Wednesday, November 28, 2007

November 27, 2007

The Second Amendment to the Constitution is very simple: "A well regulated militia being necessary to the security of a free state, the right of the people to keep and bear arms shall not be infringed." Very simple, except that it isn't, of course.

The argument through the years has been over the relationship between the militia clause and the "right of the people" clause. A scholar named Tench Coxe wrote in 1788 while the states were considering ratification of the Constitution, "the people are confirmed by the...article in their right to keep and bear their private arms." So we know where he stood. Alexander Hamilton: "Little more can reasonably be aimed at with respect to the people at large than to have them properly armed and equipped," though he also wanted them to prove this by being assembled once or twice a year--like a militia. But he also wrote that if the government usurps power, "the citizens must rush tumultuously to arms, without concert, without system," which doesn't sound much like a militia.

The Supreme court wrote in 1876 that the second amendment indicated the right to bear arms "shall not be infringed, but this...means no more than that it shall not be infringed by Congress." So the states could presumably do whatever they wanted.

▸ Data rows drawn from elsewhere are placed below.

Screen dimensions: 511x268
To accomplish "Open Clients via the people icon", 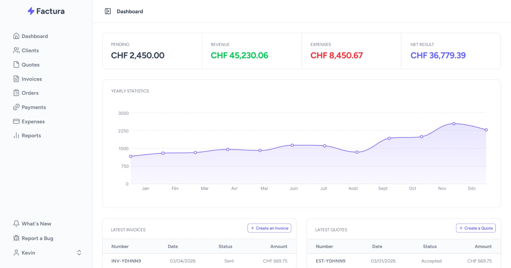I will coord(16,50).
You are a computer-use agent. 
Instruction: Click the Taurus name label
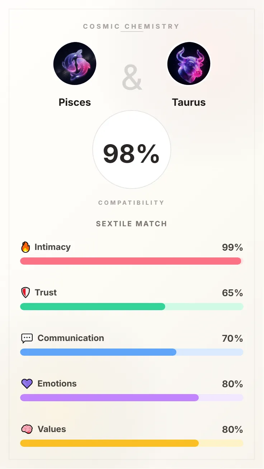[x=189, y=102]
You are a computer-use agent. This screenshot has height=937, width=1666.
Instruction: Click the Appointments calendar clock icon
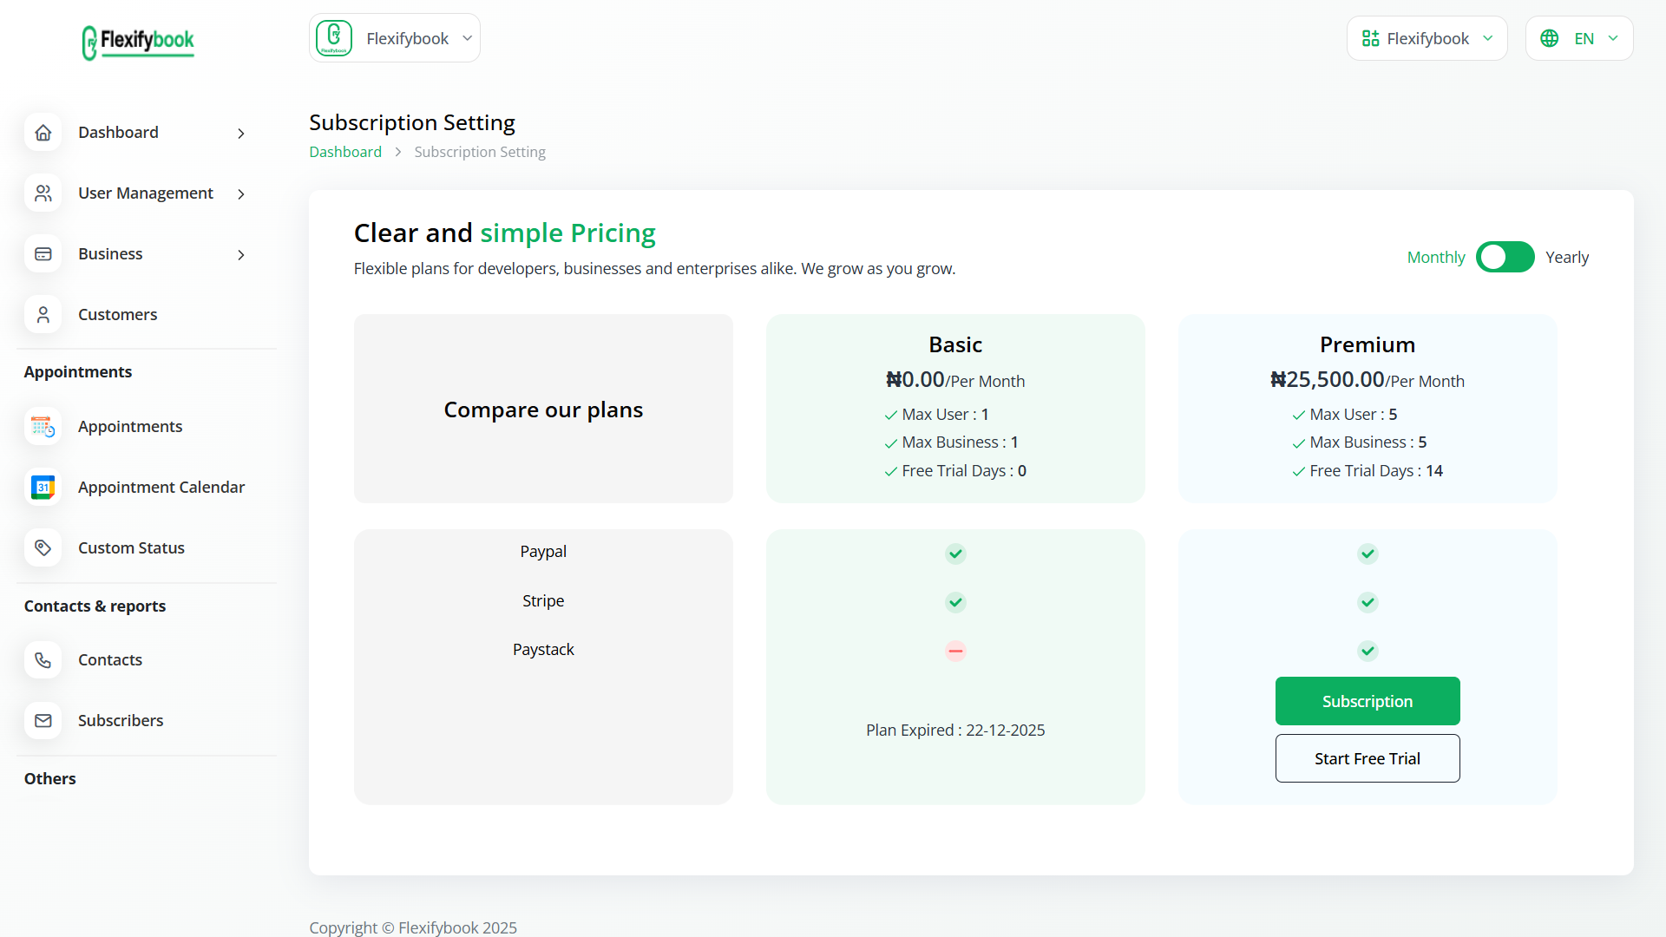43,427
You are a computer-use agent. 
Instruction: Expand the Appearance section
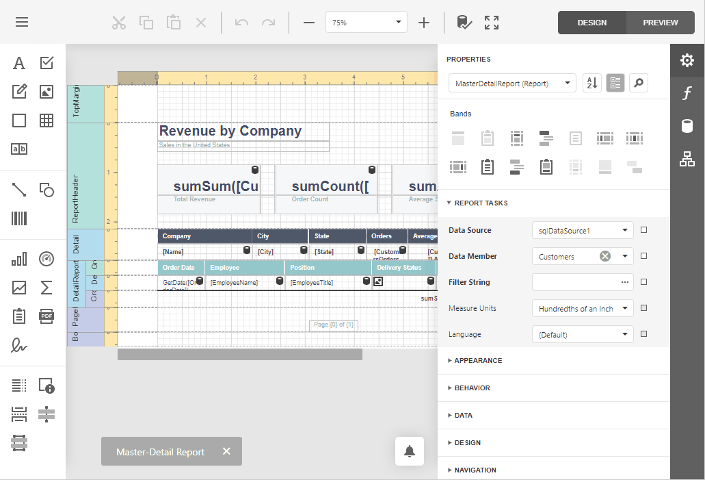[478, 360]
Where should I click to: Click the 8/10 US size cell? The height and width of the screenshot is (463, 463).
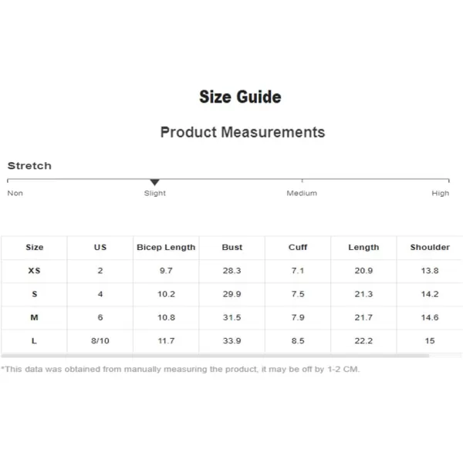(100, 341)
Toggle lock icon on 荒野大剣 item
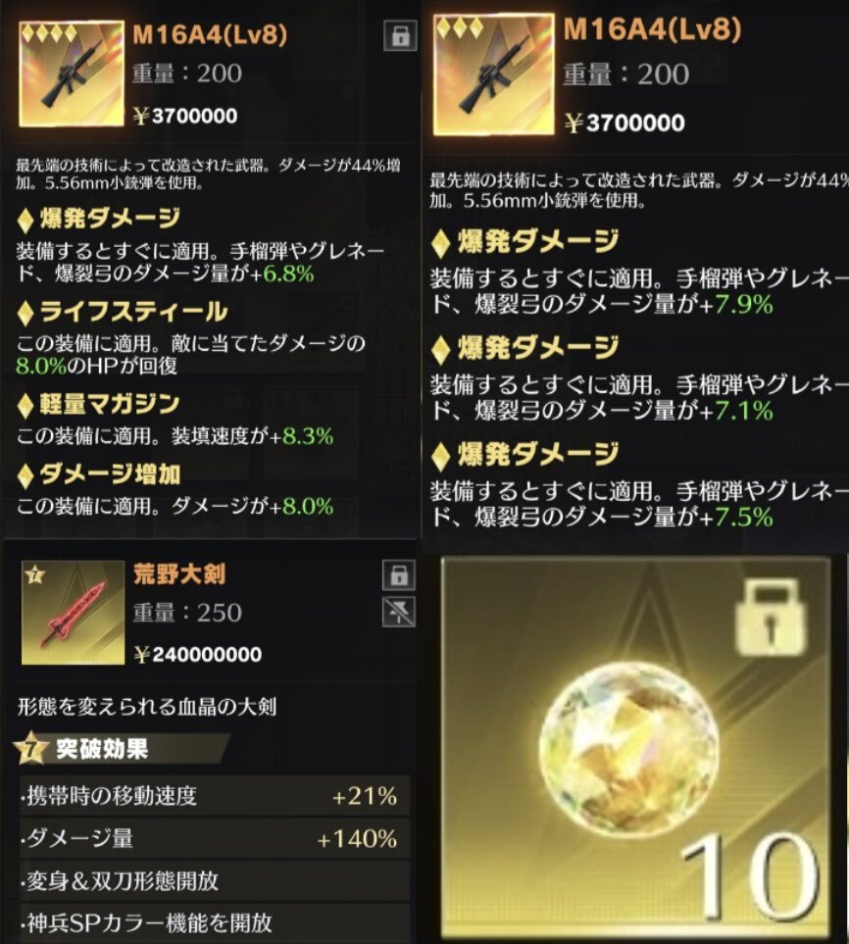 (x=399, y=575)
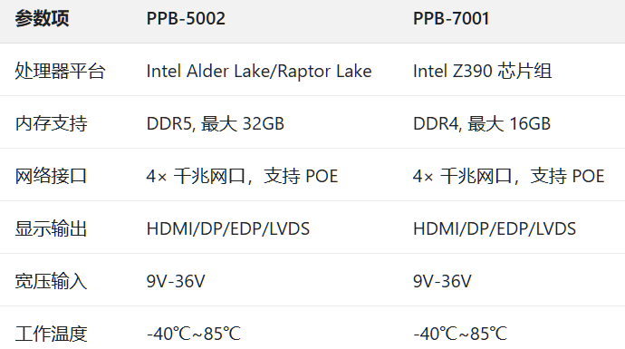Select the PPB-5002 column header
The width and height of the screenshot is (625, 349).
pyautogui.click(x=186, y=18)
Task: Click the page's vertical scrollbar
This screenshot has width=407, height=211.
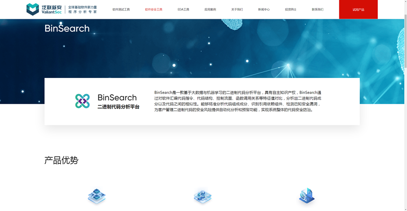Action: coord(405,94)
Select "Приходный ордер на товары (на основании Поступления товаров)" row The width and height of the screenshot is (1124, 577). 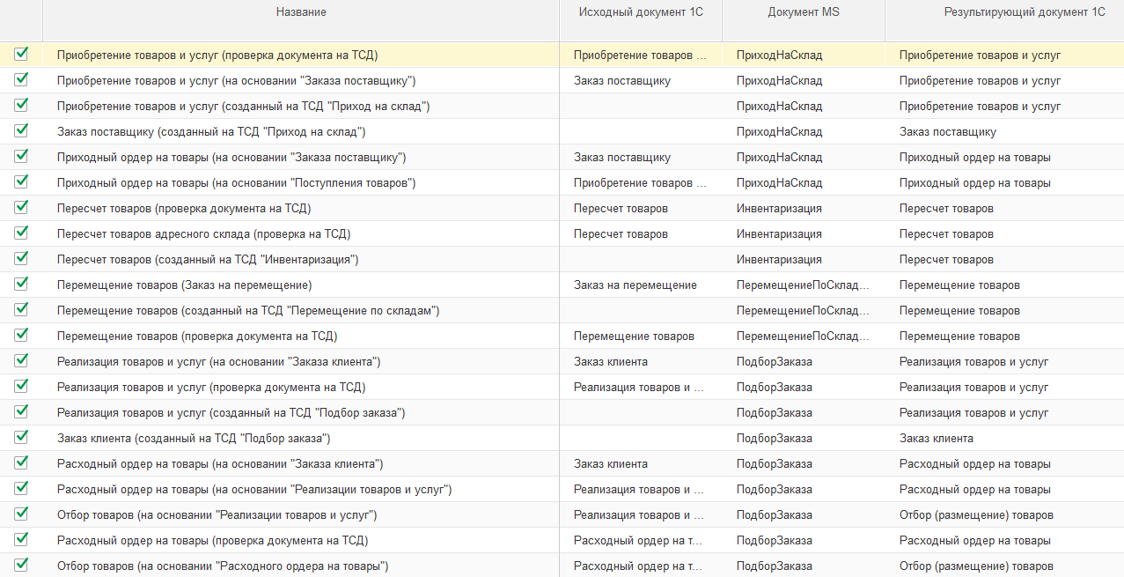(236, 183)
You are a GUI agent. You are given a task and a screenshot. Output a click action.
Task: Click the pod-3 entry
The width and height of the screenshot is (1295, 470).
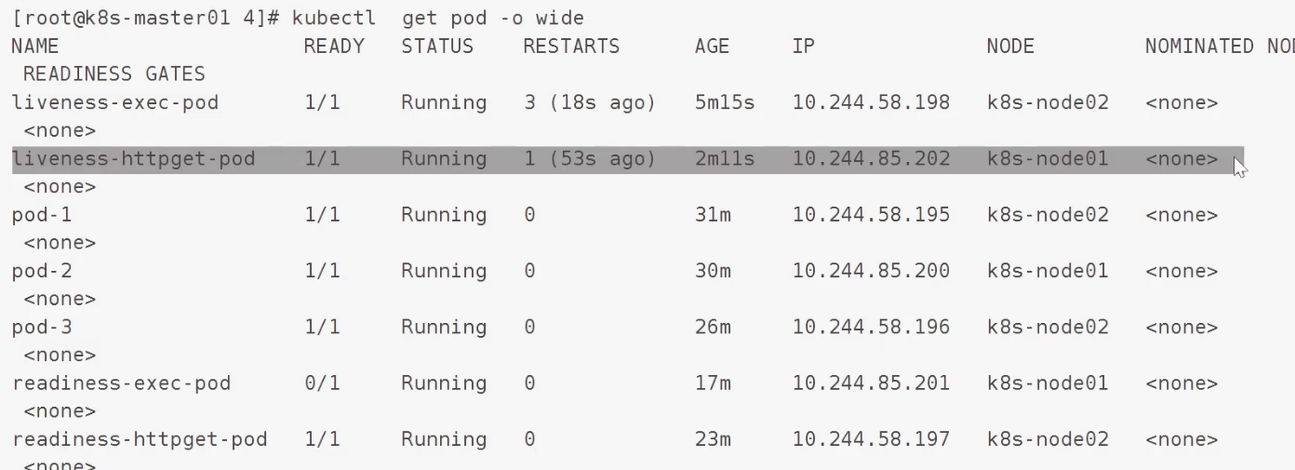point(42,327)
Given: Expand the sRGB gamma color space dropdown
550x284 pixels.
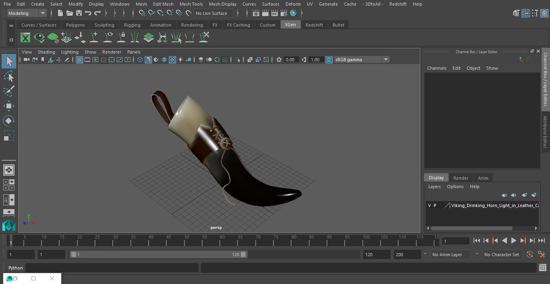Looking at the screenshot, I should [x=385, y=60].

But the Court wrote is 1939 (U.S. v. Miller), "In the absence of evidence tending to show that... a shotgun having a barrel of less than 18 inches in length...has some reasonable relationship to the preservation or efficiency of a well-regulated militia, it cannot be said the Second Amendment....guarantees the right to keep and bear such an instrument...." So, gun control. But sensible scholars like Justice Hugo said later that the amendment's "prohibition is absolute."

Are you confused yet?

And now another Supreme Court, this one, is going to take another look at the amendment.

It's a terrific case--you can argue what the men who wrote the Constitution meant, back when militia men probably did show up toting their own weapons. You can argue about what a militia is today, about what the Founders would have made of our society (now there's a reverie), and about all sorts of related issues.

I have no idea how they'll rule, but there is one sure bet--we'll still be arguing the issue even after the rulng has come down.